PROVIDED INFORMATION>
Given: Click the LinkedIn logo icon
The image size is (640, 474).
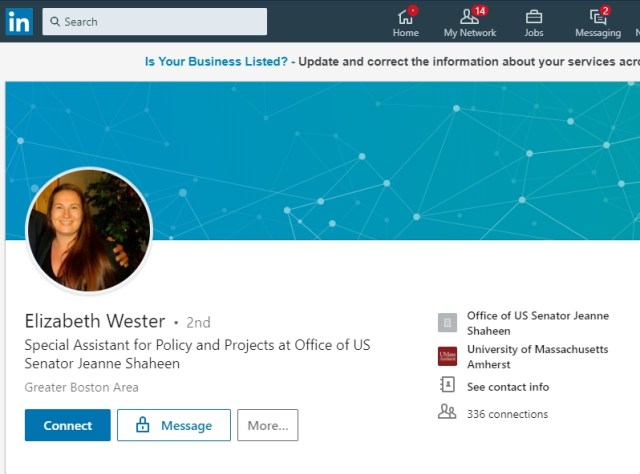Looking at the screenshot, I should tap(19, 21).
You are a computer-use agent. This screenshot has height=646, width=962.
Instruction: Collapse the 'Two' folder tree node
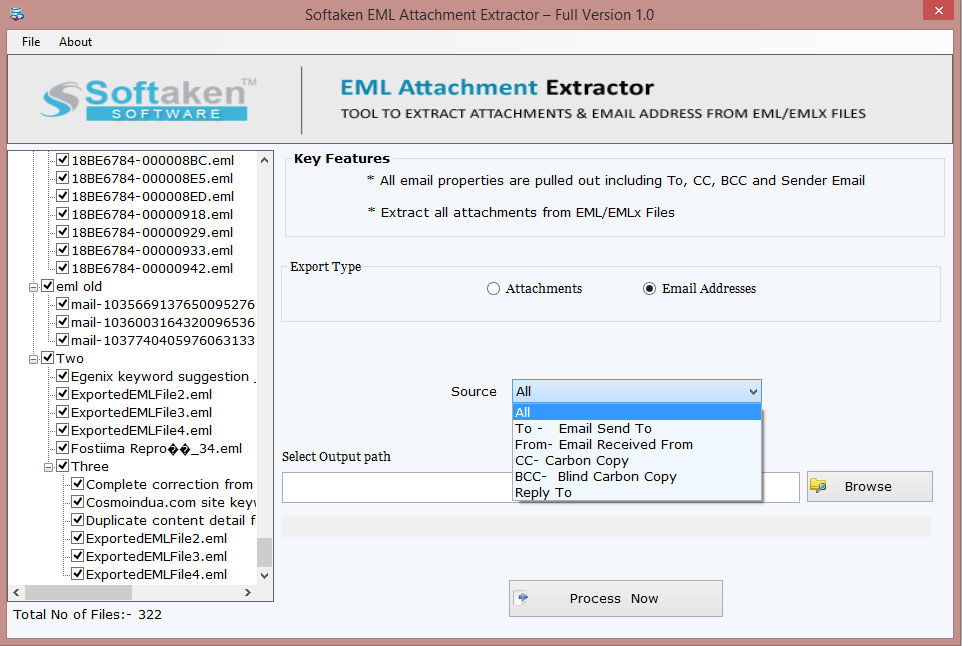click(x=34, y=359)
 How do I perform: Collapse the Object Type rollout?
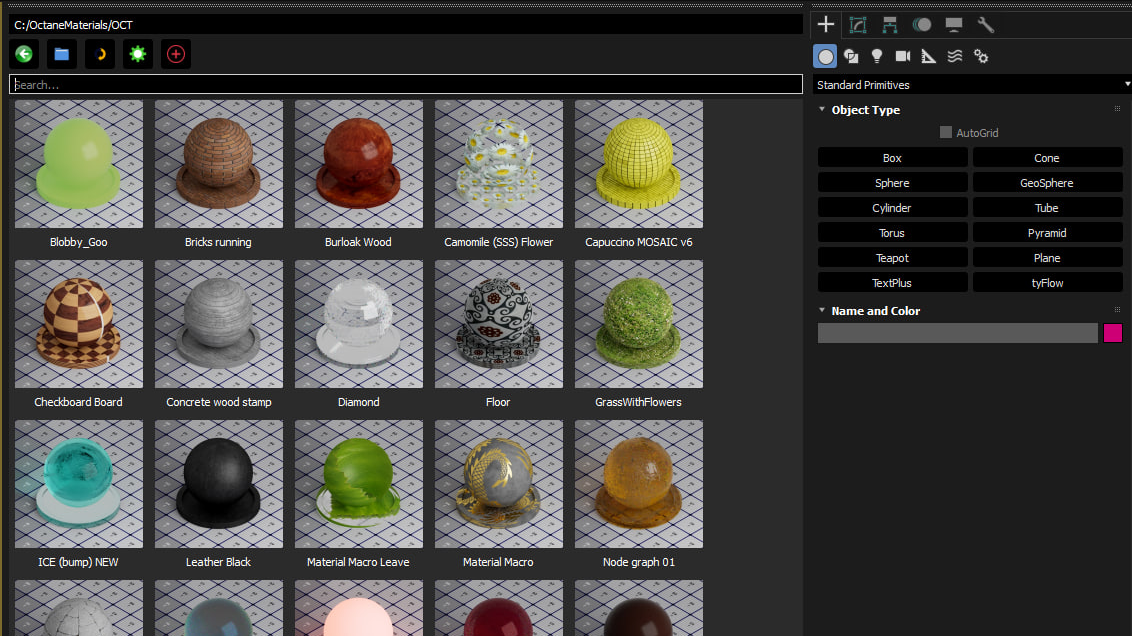tap(865, 110)
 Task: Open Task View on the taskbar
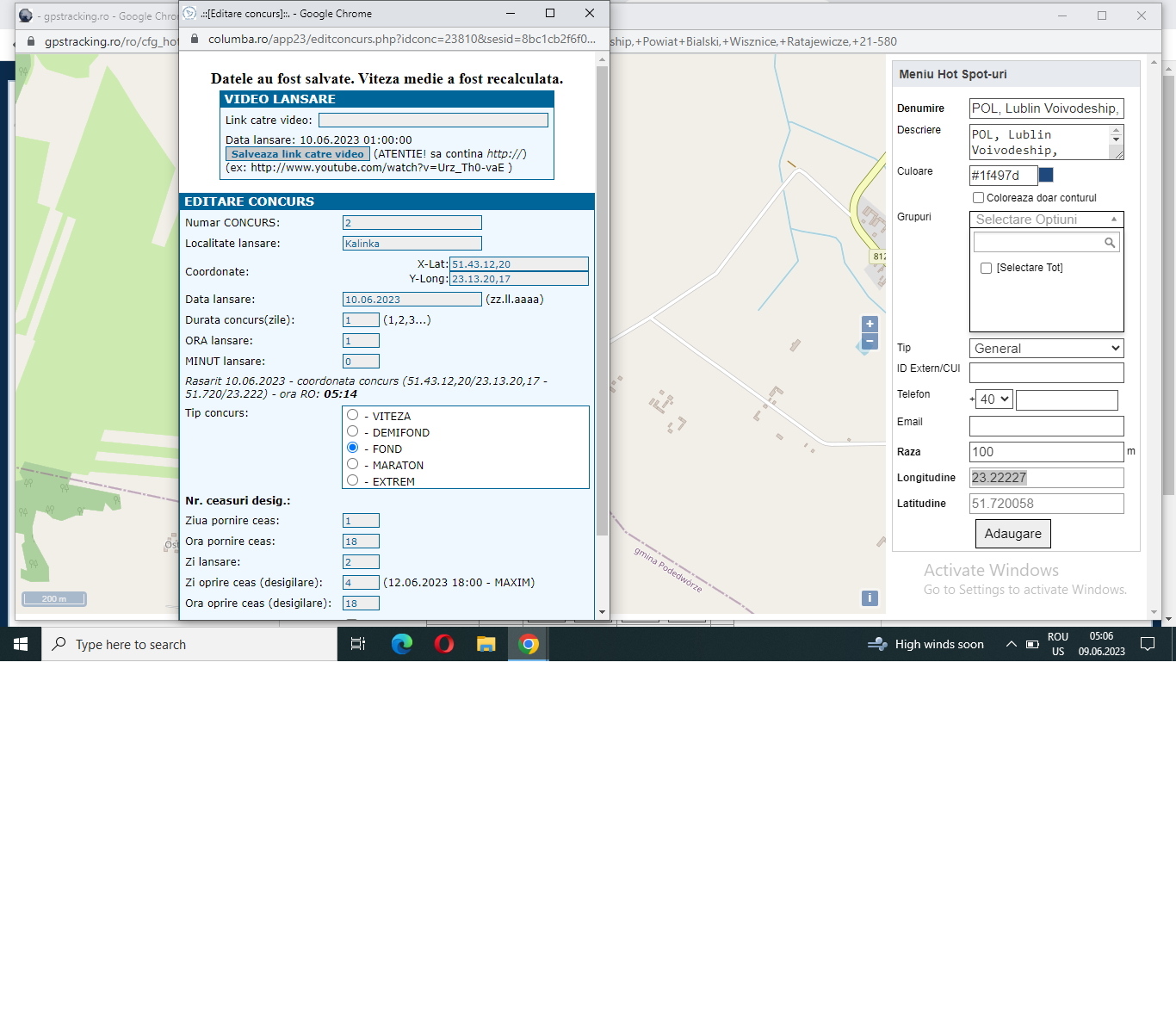coord(358,644)
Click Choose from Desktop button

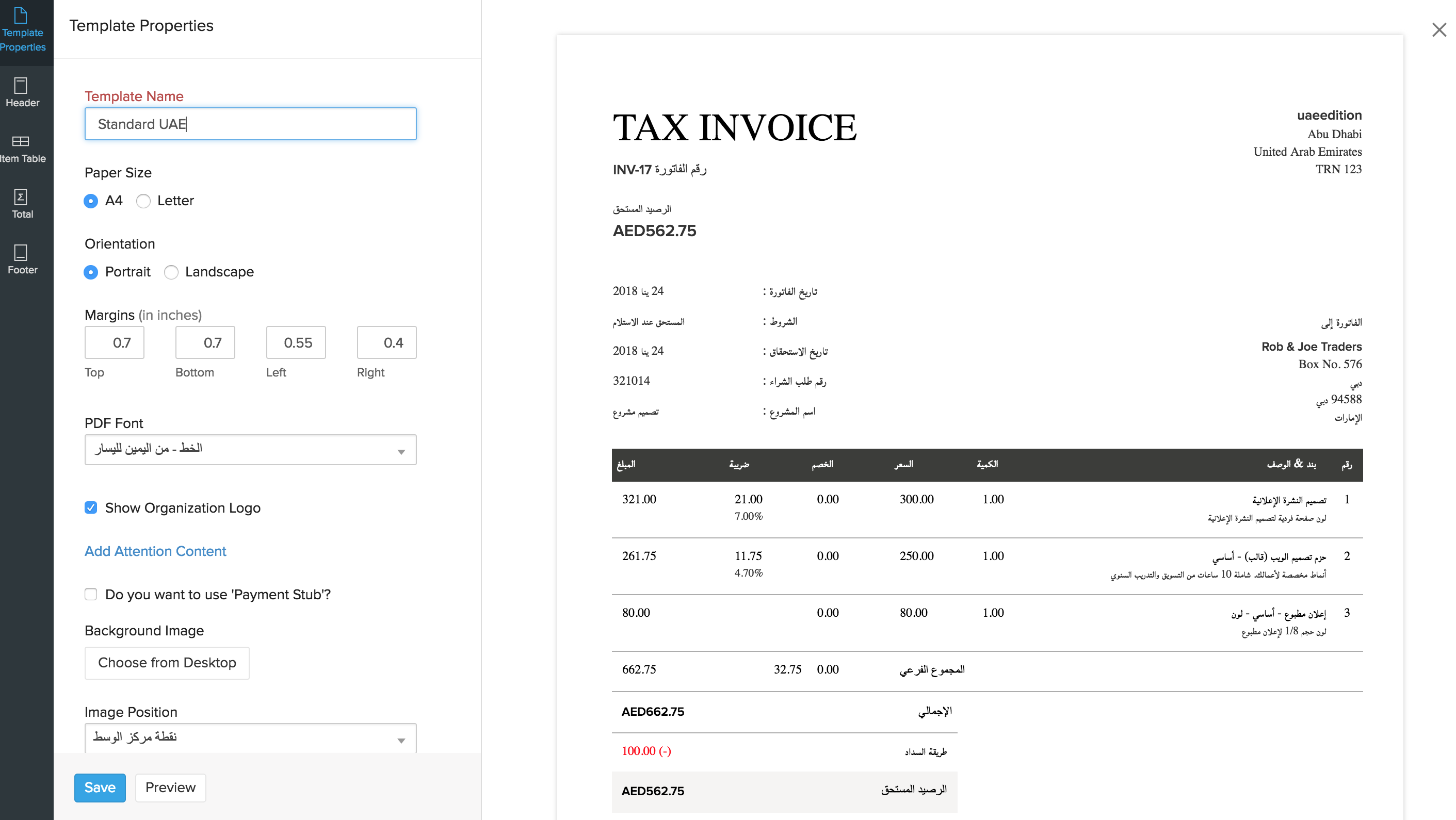(x=167, y=663)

WHAT THE TASK ASKS> Which lines in the records contain the word "Collapse"? Pick out each of them and copy it in full.

PROBLEM SOLUTION>
Instruction: Collapse the 'Two' folder tree node
 How do I perform: Collapse the Object Type rollout?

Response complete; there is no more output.